Trimusculus conicus is an air-breathing sea snail or false limpet, a pulmonate gastropod mollusc in the family Trimusculidae, the button snails.

This species is endemic to eastern and southern Australia, and New Zealand including the Chatham Islands.

Shell description 
The shell  is ovate, conoidal, generally depressed, radiately ribbed, apex rather posterior. The sculpture consists of about 40 subequal narrowly rounded straight riblets, some of which do not extend to the summit.

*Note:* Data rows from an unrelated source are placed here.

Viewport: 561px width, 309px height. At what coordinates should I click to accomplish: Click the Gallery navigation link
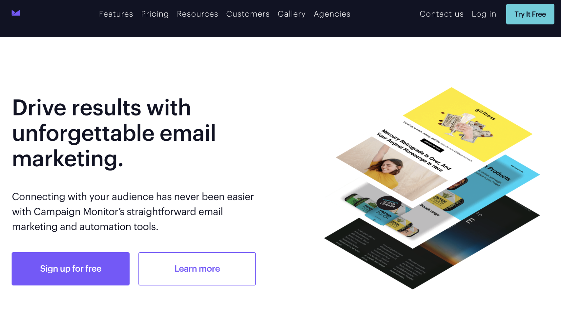point(292,14)
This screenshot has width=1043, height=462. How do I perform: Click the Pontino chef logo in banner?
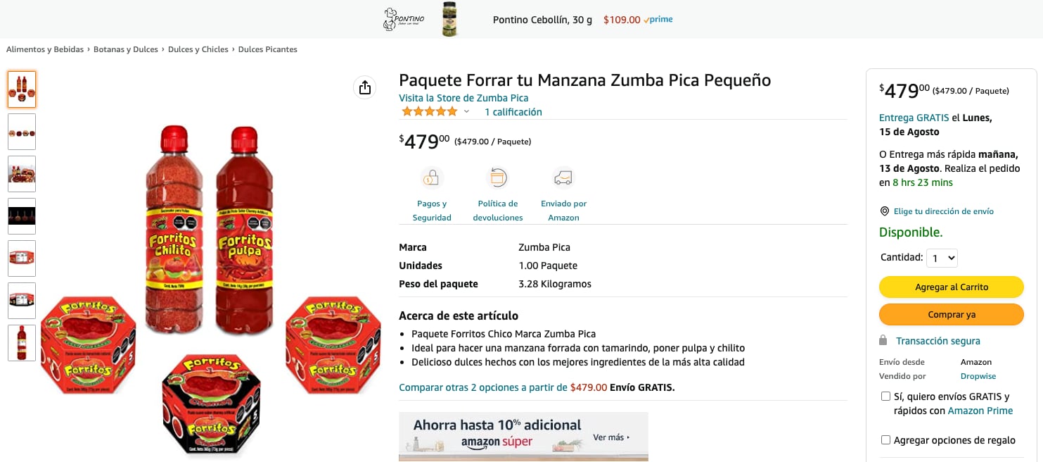pos(399,19)
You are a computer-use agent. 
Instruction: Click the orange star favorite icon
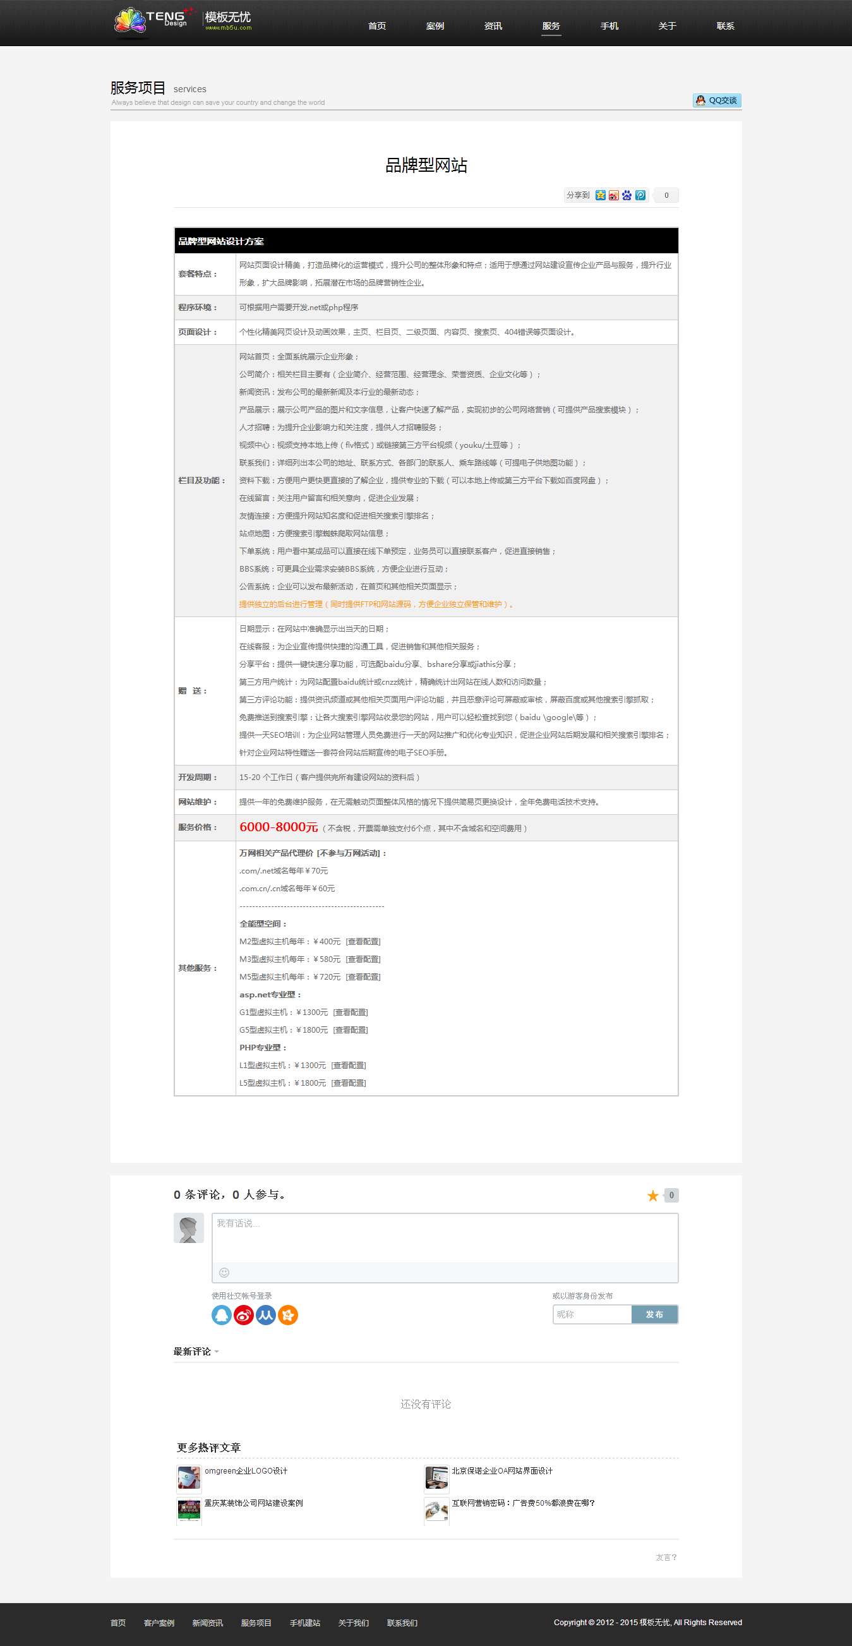(653, 1196)
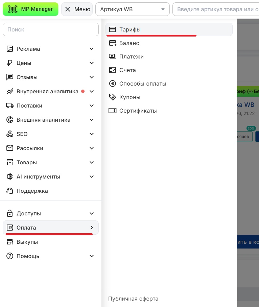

Concentric growth lines are mostly present, and very often produce prominent ridges. The shell colour is white, light-pinkish towards the margin; the interior is white, the margin light pink. The apex is subcentral to nearly marginal, small and distinctly uncinate in well-preserved specimens; anterior and side slopes convex, posterior slope straight, concave, or lightly convex. The interior is shiny with the adductor-scar and siphonal groove distinctly showing. The margin is very slightly crenulate.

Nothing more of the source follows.